Aim of the task
Each line in the entries below that holds the string "chart" is to be listed.

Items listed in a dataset
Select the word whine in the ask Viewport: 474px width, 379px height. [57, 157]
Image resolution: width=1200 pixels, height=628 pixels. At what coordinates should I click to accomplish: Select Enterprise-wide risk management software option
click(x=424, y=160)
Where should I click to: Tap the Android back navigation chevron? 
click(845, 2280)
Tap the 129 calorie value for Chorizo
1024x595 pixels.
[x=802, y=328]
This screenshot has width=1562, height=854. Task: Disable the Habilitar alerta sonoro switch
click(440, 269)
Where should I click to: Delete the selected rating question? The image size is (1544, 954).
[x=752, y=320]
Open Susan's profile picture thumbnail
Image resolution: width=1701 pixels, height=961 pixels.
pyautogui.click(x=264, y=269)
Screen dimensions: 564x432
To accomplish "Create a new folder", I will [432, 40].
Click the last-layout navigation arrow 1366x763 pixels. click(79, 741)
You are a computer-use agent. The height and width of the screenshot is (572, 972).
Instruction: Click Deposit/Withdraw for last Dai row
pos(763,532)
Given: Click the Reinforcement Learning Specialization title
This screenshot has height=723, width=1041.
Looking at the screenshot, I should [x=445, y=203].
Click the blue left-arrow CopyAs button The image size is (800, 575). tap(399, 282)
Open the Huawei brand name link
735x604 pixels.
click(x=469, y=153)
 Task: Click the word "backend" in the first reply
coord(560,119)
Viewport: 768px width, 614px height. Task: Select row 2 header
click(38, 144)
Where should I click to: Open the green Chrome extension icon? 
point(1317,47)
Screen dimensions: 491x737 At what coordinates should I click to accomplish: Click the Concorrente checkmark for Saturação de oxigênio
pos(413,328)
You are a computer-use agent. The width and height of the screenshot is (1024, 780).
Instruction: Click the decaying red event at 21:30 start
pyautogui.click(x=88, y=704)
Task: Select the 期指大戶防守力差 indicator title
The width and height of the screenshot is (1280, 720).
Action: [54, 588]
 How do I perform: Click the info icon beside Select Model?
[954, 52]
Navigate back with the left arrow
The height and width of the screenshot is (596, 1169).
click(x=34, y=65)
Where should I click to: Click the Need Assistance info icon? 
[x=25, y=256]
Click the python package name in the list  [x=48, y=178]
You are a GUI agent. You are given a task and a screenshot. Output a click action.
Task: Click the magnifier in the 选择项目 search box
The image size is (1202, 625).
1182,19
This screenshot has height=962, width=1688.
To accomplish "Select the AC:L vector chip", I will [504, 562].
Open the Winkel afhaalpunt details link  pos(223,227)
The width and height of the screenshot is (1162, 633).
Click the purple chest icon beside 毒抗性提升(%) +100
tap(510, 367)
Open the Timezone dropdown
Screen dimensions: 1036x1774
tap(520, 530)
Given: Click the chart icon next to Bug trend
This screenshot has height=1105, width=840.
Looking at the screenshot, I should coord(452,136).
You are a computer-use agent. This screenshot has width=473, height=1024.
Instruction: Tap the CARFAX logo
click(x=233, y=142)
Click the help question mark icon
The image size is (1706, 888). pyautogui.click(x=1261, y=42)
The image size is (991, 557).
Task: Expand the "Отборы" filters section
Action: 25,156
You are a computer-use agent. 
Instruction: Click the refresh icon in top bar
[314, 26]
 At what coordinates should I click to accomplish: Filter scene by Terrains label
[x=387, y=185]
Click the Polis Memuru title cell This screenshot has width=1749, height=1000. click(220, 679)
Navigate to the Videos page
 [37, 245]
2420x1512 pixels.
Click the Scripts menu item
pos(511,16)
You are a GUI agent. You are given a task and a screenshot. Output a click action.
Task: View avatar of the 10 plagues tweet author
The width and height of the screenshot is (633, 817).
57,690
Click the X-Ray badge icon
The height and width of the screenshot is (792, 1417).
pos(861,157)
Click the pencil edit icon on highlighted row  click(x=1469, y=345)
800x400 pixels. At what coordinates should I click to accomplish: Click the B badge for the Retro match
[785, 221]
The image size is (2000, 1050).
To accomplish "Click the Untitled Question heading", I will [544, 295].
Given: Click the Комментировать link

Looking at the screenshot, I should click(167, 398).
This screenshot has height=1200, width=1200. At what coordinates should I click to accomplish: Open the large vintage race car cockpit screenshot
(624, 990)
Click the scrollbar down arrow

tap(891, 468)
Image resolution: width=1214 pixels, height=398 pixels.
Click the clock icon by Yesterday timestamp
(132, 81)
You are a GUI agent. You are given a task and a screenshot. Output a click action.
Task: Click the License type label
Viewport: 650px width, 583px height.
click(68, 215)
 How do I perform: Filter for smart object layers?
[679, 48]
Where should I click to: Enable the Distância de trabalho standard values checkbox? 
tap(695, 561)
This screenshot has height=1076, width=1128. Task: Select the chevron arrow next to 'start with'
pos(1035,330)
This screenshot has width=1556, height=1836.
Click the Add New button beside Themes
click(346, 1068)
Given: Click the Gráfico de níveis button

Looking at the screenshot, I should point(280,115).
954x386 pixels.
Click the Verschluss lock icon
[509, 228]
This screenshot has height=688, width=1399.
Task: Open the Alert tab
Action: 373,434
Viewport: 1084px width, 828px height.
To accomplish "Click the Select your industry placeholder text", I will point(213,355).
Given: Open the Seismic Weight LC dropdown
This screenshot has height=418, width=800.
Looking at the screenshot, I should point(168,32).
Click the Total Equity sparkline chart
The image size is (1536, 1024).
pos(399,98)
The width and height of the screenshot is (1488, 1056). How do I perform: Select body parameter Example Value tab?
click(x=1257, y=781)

Task response
Given: Click the chart icon next to Bug trend
Click the Total Equity sparkline chart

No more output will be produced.